These documents have been released at a critical juncture. Obama ascended to the presidency eight years ago amid hopes that he would end the opacity and latitude the intelligence apparatus had enjoyed under Bush. Yet during his last week in office, he worked feverishly to ensure that the full, damning report of state-sanctioned torture would remain safely sealed in the presidential archives, where they would be free from public viewing until 2028. In response to Judge Royce Lamberth’s order to remand a copy to the court, Obama administration lawyers argued that doing so would endanger executive-congressional cooperation and that the document enjoyed enough protection by being included in Obama’s archives.

This action is of a piece with the rest of Obama’s presidency, which began with him granting immunity to war criminals from the Bush and Cheney era. Obama’s lukewarm expressions of distaste for torture are not borne out by his policies, through which domestic spying, extrajudicial assassinations and legalized entrapment have become standard operating procedure.

While Al-Nashiri fights for his freedom—and his life, as the Obama administration has sought the death penalty—James Mitchell, a primary architect of many Bush-era torture regimens, remains free.

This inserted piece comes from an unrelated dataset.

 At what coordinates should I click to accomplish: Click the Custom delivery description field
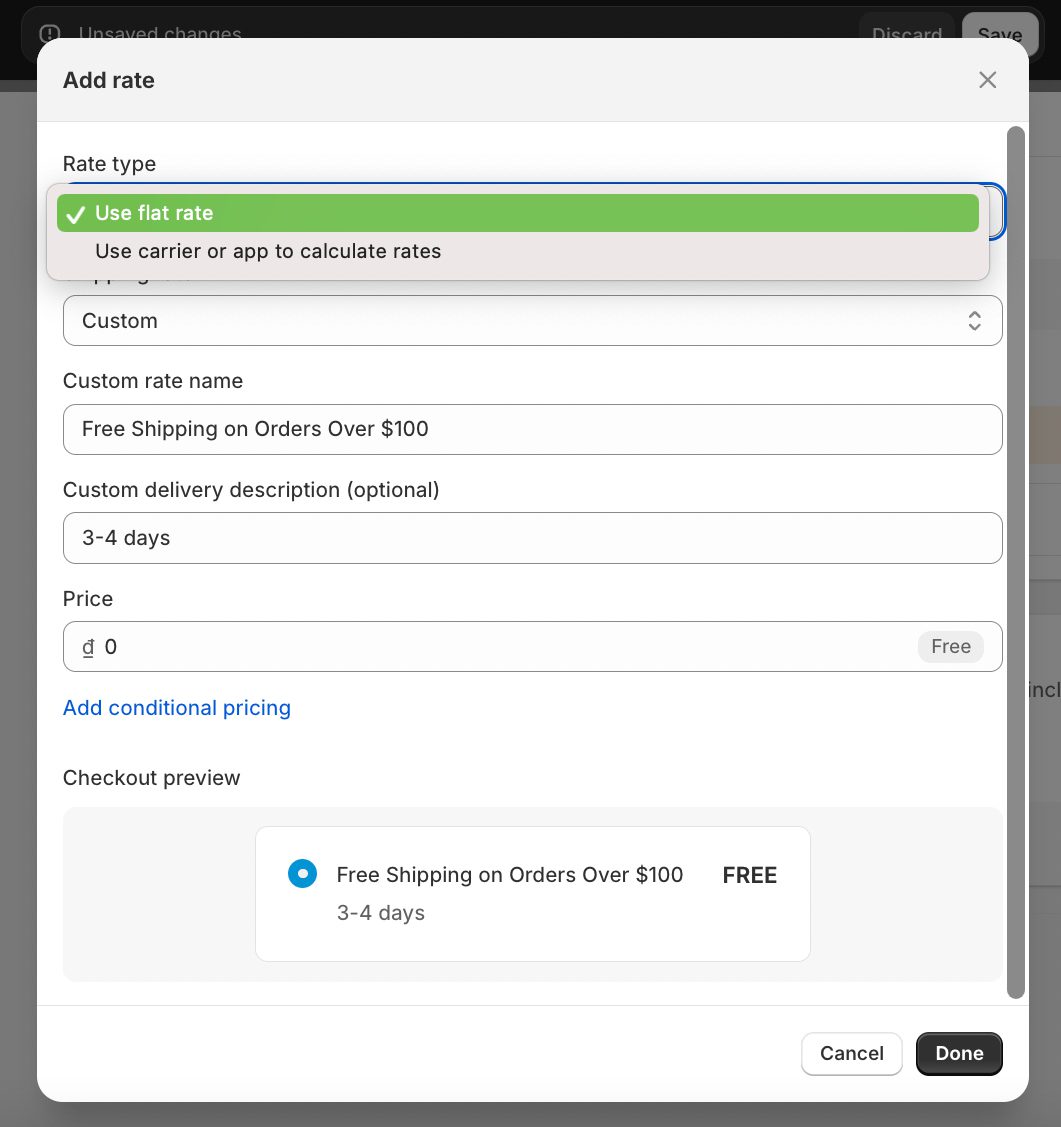(x=532, y=538)

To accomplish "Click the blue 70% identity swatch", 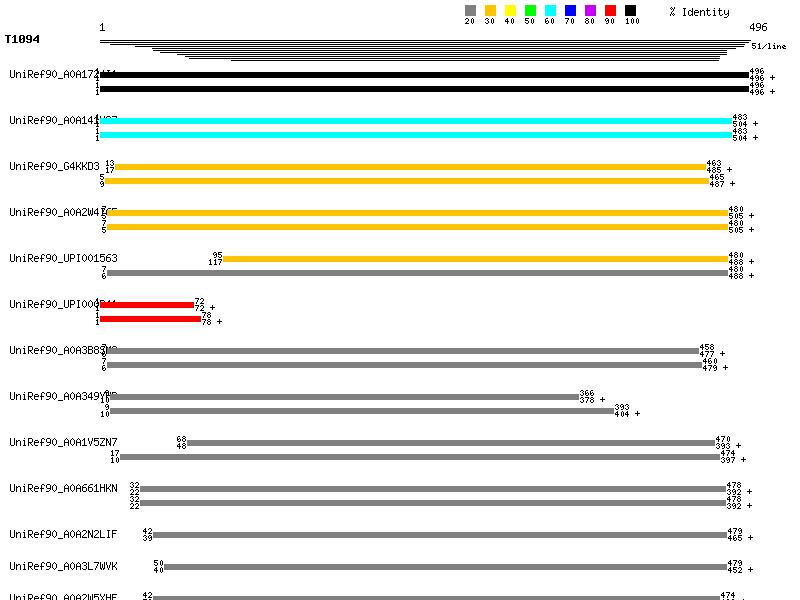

Another criminal who walks free, CIA director John Brennan, worked to intimidate members of the Senate Intelligence Committee. He ordered CIA thugs to break into Senate staffers’ computers and delete information concerning the CIA’s torture program. He then brazenly claimed that those staffers should be prosecuted for possessing confidential information, and arrogantly stated that the CIA had a right to withhold information from the Senate Intelligence Committee, to which it is supposed to be answerable.

Obama doused the flames between Brennan and outraged members of the Senate committee by stating that no one would be prosecuted. This effectively granted Brennan immunity and provided a precedent for the cover-up of war crimes.

Meanwhile, whistleblowers such as Chelsea Manning, Edward Snowden, and CIA analyst John Kiriakou were punished for the “crime” of revealing the sadistic nature of military and intelligence practices. Kiriakou, particularly, stands out as a symbol for the injustice of the Obama administration; while James Mitchell boasts openly to the press about waterboarding detainees, Kiriakou was prosecuted by the Obama Justice Department and sentenced to 30 months in prison for revealing the use of waterboarding to the American public.

Many Americans are rightly concerned about the dangers posed by recently inaugurated President Donald Trump. Attorneys for victims such as Zubaydah and al-Nashiri, among others, fear that Trump could, at the behest of Senate Republicans, destroy the full Senate torture report. Trump himself has expressed support for waterboarding and other techniques; “Torture works,” he has told reporters.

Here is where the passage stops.